» **CHALLENGE**: Switch "value label" to "data label" throughout the part of the material that opens with the line containing "stage number 220?" and closes with the line containing "click(x=282, y=228)". Give only that part again, otherwise unchanged, and leave the pictures out.

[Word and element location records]

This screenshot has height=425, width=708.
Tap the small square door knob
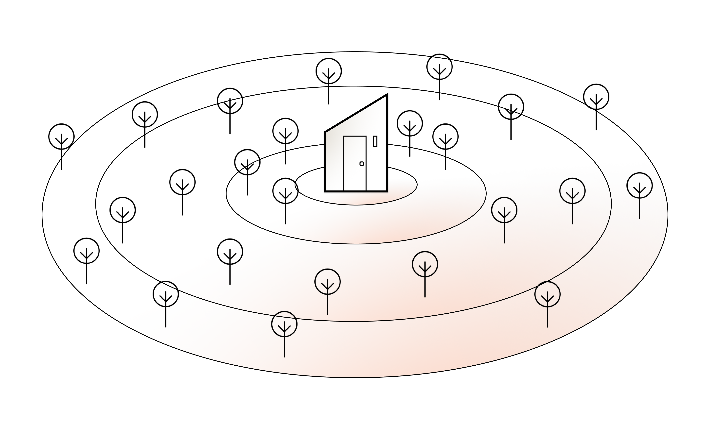[362, 164]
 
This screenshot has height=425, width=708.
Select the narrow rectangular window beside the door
[375, 141]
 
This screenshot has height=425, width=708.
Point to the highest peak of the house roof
[387, 95]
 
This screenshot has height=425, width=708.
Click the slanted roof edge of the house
[356, 113]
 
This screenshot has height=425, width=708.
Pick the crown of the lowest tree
[284, 324]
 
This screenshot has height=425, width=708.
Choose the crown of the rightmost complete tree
[639, 185]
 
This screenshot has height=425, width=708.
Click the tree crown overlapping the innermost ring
[285, 191]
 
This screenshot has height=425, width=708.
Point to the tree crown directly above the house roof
[329, 71]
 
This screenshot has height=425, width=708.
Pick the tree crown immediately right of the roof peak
[410, 123]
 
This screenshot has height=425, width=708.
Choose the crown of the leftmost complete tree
[87, 251]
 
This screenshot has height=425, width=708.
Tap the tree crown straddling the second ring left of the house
[247, 162]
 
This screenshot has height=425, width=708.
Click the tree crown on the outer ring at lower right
[547, 294]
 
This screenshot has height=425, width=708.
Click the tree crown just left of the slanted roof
[285, 131]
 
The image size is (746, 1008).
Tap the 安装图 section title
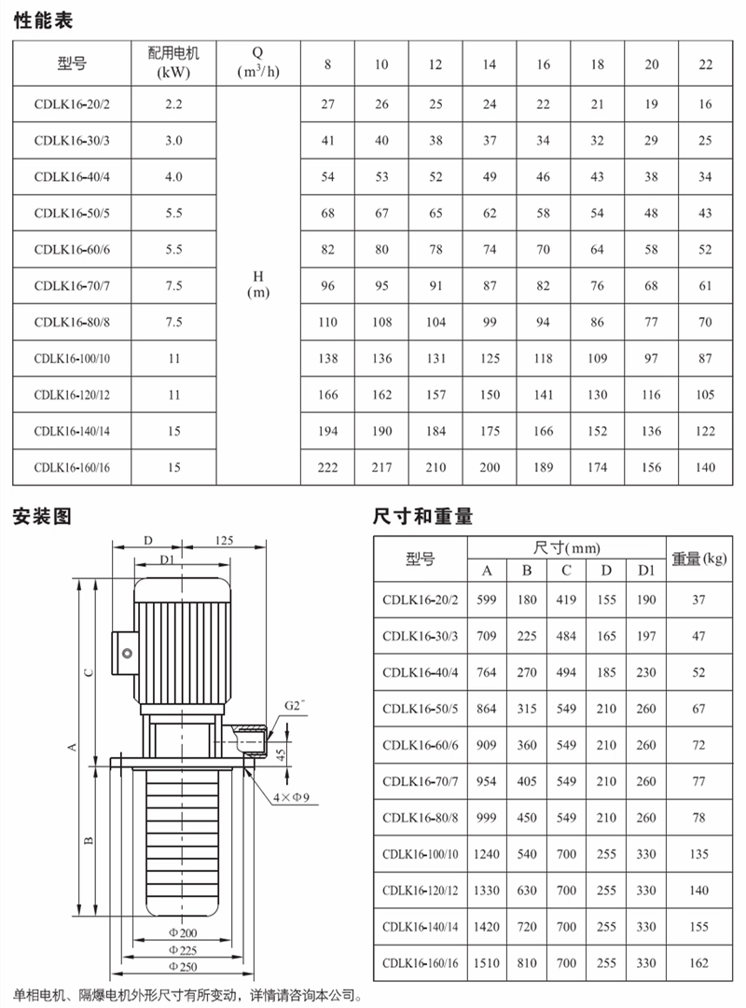pyautogui.click(x=42, y=516)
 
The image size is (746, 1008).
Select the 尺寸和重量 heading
pyautogui.click(x=422, y=516)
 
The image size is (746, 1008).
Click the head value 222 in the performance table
pyautogui.click(x=327, y=468)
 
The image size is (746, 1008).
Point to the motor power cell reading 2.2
pyautogui.click(x=173, y=104)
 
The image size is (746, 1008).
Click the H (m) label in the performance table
pyautogui.click(x=257, y=284)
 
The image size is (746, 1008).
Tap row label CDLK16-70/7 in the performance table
pyautogui.click(x=72, y=286)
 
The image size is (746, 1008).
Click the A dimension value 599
pyautogui.click(x=487, y=601)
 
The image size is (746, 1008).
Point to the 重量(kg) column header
pyautogui.click(x=699, y=559)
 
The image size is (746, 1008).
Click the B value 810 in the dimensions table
pyautogui.click(x=527, y=962)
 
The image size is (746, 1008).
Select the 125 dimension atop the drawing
pyautogui.click(x=224, y=540)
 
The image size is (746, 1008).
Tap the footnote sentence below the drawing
pyautogui.click(x=186, y=996)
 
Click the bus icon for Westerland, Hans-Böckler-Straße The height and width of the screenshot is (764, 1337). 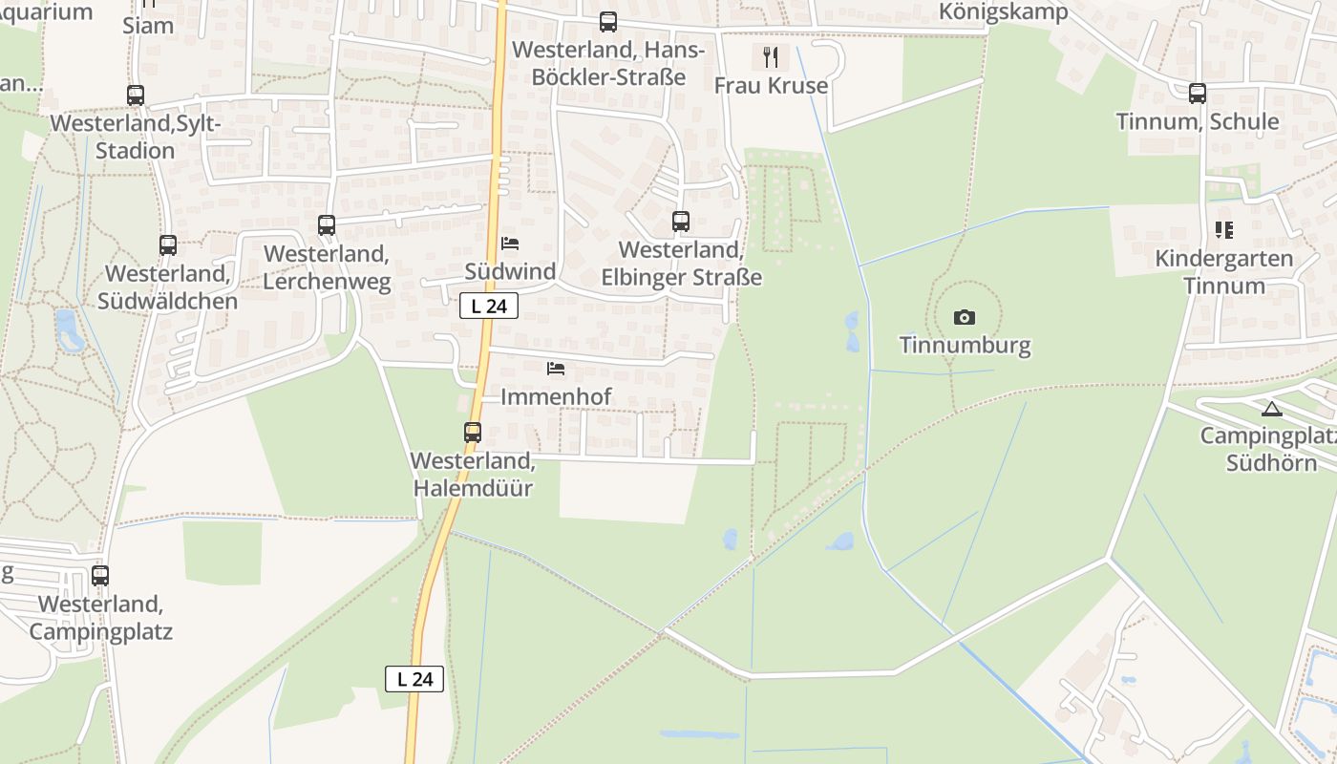tap(608, 22)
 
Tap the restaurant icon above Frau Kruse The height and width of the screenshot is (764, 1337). tap(771, 57)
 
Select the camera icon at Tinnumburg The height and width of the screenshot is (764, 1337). tap(965, 317)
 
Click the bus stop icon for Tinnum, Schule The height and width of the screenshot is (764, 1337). tap(1198, 94)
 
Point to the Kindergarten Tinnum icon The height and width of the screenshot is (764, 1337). tap(1223, 230)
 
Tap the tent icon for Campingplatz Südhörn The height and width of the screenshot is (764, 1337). tap(1270, 409)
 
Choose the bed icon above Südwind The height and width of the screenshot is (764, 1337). tap(510, 244)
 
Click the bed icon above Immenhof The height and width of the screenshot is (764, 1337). tap(556, 369)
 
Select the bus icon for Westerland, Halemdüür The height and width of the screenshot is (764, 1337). tap(473, 432)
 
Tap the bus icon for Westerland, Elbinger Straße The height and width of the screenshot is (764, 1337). tap(681, 222)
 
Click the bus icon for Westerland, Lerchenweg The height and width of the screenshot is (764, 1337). tap(327, 225)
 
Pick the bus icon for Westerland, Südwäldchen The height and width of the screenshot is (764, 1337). tap(168, 245)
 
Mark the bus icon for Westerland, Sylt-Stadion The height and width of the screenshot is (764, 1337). tap(136, 96)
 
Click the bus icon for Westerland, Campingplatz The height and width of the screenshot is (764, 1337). tap(100, 576)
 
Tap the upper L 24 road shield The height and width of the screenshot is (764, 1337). tap(489, 306)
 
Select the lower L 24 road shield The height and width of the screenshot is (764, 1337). tap(414, 679)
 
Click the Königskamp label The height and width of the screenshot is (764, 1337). tap(1003, 11)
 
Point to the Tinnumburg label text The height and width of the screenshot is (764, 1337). tap(965, 345)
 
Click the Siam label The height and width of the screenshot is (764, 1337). tap(148, 25)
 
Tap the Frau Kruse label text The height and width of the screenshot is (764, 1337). tap(771, 85)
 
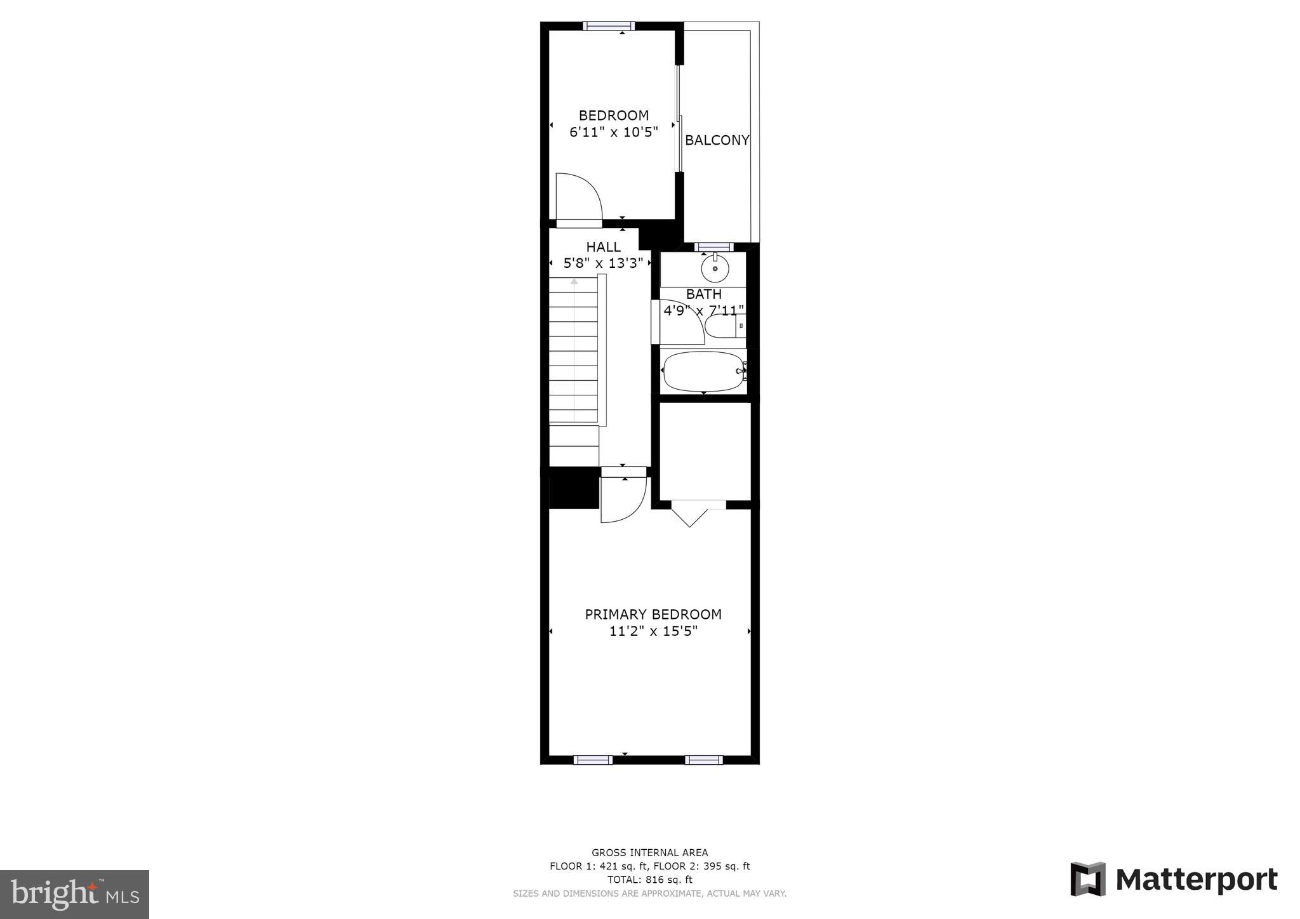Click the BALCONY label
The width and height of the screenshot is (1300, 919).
tap(717, 140)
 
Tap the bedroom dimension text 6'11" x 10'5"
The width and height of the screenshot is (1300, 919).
tap(613, 132)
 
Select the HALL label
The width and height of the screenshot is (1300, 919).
tap(603, 247)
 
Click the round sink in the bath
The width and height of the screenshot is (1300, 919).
tap(715, 269)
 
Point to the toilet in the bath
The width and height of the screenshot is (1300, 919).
tap(721, 326)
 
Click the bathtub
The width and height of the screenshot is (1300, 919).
tap(703, 371)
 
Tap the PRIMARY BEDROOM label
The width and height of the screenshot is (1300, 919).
tap(653, 614)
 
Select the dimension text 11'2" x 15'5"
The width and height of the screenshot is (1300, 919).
tap(653, 631)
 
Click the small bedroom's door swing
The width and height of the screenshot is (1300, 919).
tap(578, 197)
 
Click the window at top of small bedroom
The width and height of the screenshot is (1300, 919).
tap(609, 26)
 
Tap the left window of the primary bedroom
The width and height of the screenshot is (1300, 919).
tap(593, 760)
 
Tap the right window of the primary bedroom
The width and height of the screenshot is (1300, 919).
tap(703, 760)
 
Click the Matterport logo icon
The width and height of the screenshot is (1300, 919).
tap(1088, 879)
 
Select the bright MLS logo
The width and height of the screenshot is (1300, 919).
tap(74, 894)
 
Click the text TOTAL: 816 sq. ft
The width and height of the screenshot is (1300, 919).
tap(649, 880)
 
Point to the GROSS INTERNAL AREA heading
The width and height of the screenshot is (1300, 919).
tap(649, 853)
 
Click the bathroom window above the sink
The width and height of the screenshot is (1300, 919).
tap(714, 247)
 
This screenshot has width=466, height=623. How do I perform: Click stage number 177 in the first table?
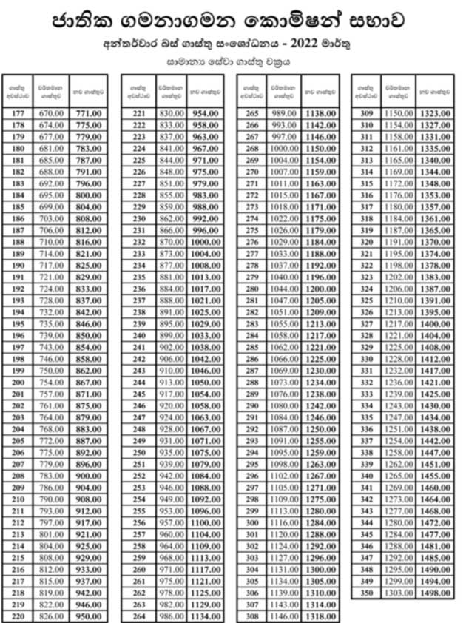coord(18,113)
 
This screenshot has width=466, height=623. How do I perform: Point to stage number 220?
coord(18,616)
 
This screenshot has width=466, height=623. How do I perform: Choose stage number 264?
coord(138,616)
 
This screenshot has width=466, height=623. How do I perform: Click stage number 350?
coord(365,593)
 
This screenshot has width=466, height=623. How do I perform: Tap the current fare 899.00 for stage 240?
coord(170,335)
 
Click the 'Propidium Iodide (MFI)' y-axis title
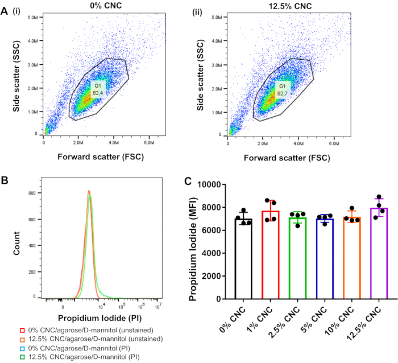(193, 241)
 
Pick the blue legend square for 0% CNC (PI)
(23, 348)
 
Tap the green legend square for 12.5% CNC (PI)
(23, 357)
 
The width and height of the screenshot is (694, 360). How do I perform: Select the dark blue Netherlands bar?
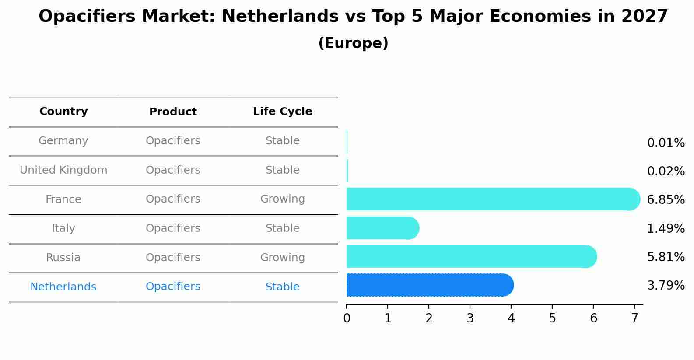click(x=429, y=285)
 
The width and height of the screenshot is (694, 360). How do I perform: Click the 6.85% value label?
click(x=666, y=200)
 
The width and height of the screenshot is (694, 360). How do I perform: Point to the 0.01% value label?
click(x=666, y=143)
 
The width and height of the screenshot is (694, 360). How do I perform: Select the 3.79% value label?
click(x=666, y=286)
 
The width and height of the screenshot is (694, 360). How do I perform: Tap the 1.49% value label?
click(x=666, y=228)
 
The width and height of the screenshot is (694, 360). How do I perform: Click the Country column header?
click(x=63, y=112)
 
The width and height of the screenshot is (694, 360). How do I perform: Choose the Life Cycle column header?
click(x=282, y=112)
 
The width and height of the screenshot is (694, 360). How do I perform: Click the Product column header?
click(x=173, y=112)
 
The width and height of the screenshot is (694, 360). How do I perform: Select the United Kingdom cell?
click(x=63, y=170)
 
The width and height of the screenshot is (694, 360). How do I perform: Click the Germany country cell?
click(x=63, y=141)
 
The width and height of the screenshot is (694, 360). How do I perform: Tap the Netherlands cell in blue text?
click(x=63, y=287)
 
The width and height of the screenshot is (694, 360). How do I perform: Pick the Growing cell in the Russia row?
click(x=282, y=258)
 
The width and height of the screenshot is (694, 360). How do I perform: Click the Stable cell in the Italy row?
click(x=282, y=228)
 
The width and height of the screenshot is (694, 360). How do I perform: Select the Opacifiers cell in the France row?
click(x=173, y=199)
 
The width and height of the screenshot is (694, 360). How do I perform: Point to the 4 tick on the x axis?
click(x=511, y=318)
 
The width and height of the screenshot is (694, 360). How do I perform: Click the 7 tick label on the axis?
click(x=634, y=318)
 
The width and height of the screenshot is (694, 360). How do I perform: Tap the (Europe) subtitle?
click(x=353, y=43)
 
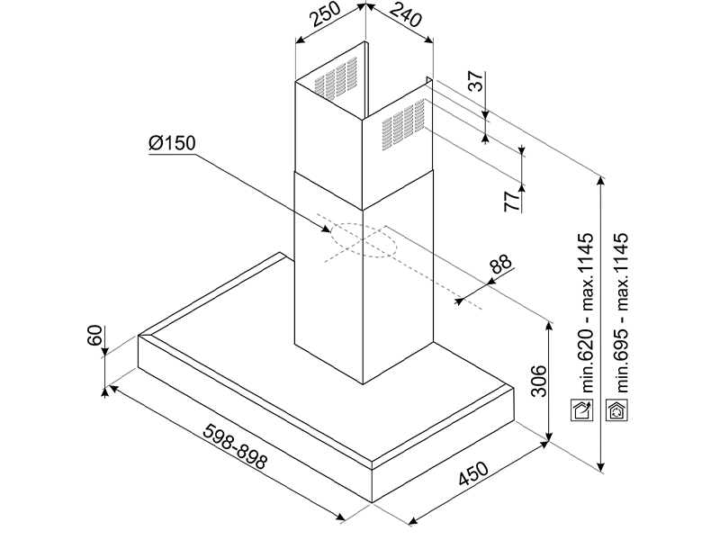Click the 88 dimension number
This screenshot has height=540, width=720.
[x=500, y=266]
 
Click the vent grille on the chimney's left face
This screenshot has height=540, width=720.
[x=336, y=78]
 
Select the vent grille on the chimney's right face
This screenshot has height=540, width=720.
[x=402, y=124]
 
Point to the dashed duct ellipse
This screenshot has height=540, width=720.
[x=363, y=239]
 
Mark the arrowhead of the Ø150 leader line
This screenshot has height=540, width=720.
[x=330, y=233]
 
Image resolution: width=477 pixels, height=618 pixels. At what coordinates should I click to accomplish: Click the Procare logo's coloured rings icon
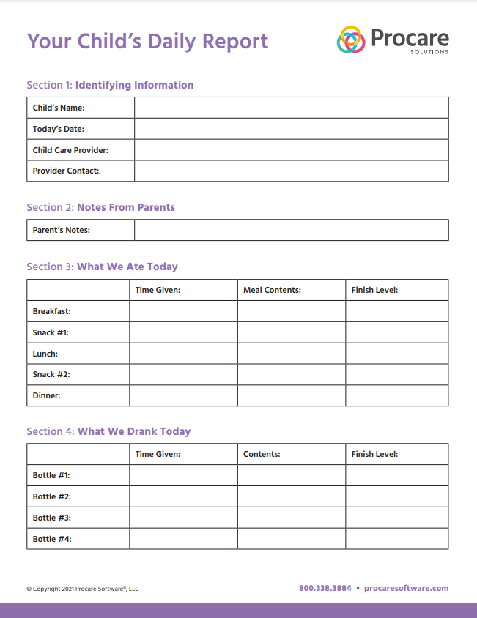click(351, 40)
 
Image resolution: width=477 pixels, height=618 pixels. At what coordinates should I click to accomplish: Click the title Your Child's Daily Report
click(148, 41)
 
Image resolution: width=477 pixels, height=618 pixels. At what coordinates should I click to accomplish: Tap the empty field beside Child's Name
click(291, 108)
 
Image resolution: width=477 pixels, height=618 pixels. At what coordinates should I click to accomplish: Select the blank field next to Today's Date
click(291, 129)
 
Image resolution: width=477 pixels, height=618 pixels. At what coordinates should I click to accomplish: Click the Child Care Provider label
click(70, 150)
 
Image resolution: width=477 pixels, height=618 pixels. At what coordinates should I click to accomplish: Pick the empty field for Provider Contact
click(291, 171)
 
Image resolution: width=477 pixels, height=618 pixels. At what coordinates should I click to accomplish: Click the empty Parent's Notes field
click(291, 230)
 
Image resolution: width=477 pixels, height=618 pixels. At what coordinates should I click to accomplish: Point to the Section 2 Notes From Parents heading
click(101, 207)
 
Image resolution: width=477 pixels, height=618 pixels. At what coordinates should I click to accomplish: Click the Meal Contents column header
click(272, 290)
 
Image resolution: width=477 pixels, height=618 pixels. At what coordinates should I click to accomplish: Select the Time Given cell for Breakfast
click(183, 311)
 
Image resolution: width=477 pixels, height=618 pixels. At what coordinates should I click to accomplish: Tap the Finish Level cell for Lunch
click(396, 354)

» **FINAL RESULT**:
This screenshot has width=466, height=623. How do I perform: Point to stage number 220?
coord(18,616)
 
This screenshot has width=466, height=623. How do I perform: Choose stage number 264?
coord(138,616)
 
This screenshot has width=466, height=623. How do I perform: Click stage number 350?
coord(365,593)
 
This screenshot has width=466, height=623. How do I perform: Tap the current fare 899.00 for stage 240?
coord(170,335)
 
Click the 'Propidium Iodide (MFI)' y-axis title
(193, 241)
 
Pick the blue legend square for 0% CNC (PI)
(23, 348)
 
Tap the green legend square for 12.5% CNC (PI)
(23, 357)
 
The width and height of the screenshot is (694, 360). How do I perform: Select the dark blue Netherlands bar?
click(x=429, y=285)
 
The width and height of the screenshot is (694, 360). How do I perform: Click the 6.85% data label?
click(x=666, y=200)
 
The width and height of the screenshot is (694, 360). How do I perform: Point to the 0.01% data label?
click(x=666, y=143)
 
The width and height of the screenshot is (694, 360). How do I perform: Select the 3.79% data label?
click(x=666, y=286)
 
The width and height of the screenshot is (694, 360). How do I perform: Tap the 1.49% data label?
click(x=666, y=228)
 
The width and height of the screenshot is (694, 360). How do I perform: Click the Country column header?
click(x=63, y=112)
 
The width and height of the screenshot is (694, 360). How do I perform: Choose the Life Cycle column header?
click(x=282, y=112)
 
The width and height of the screenshot is (694, 360). How do I perform: Click the Product column header?
click(x=173, y=112)
 
The width and height of the screenshot is (694, 360). How do I perform: Select the United Kingdom cell?
click(x=63, y=170)
 
The width and height of the screenshot is (694, 360). How do I perform: Click the Germany country cell?
click(x=63, y=141)
 
The width and height of the screenshot is (694, 360). How do I perform: Tap the Netherlands cell in blue text?
click(x=63, y=287)
 
The width and height of the screenshot is (694, 360). How do I perform: Pick the Growing cell in the Russia row?
click(x=282, y=258)
 
The width and height of the screenshot is (694, 360). How do I perform: Click the Stable cell in the Italy row?
click(x=282, y=228)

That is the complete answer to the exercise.